Given instruction
Set down, word for word, the lines of the records starting with the line that contains "The image size is (1171, 579)." and going on through the line that contains "Action: click(404, 261)", with both of those lines included.

Information shown
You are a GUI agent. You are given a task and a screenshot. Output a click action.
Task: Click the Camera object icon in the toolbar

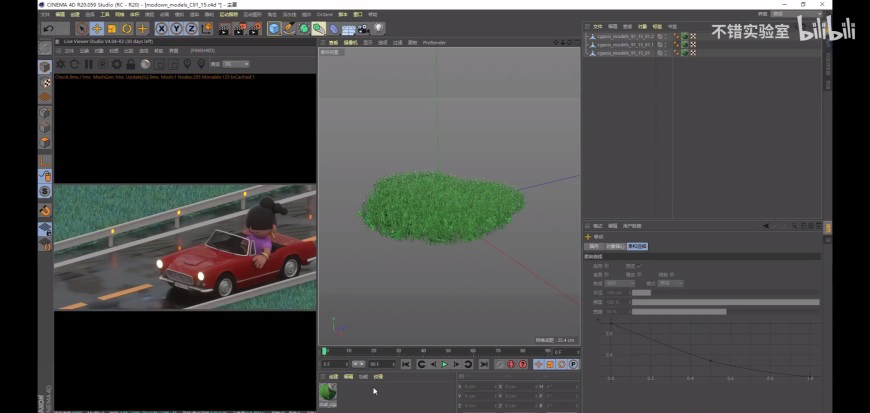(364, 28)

==

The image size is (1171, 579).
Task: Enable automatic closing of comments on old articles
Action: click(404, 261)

==

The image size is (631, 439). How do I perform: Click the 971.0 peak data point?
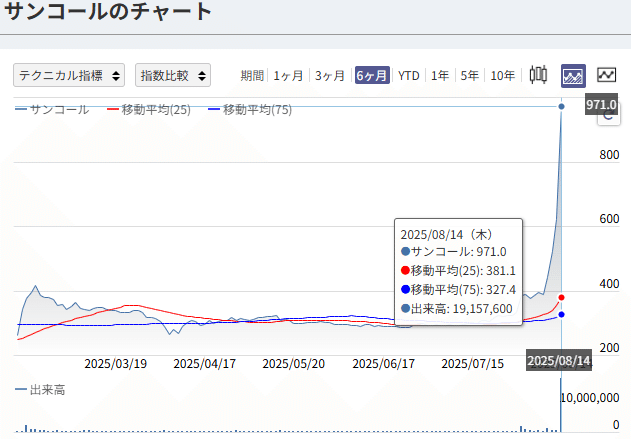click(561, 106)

Answer to this task
The image size is (1171, 579).
Task: Enable automatic closing of comments on old articles
Action: click(404, 261)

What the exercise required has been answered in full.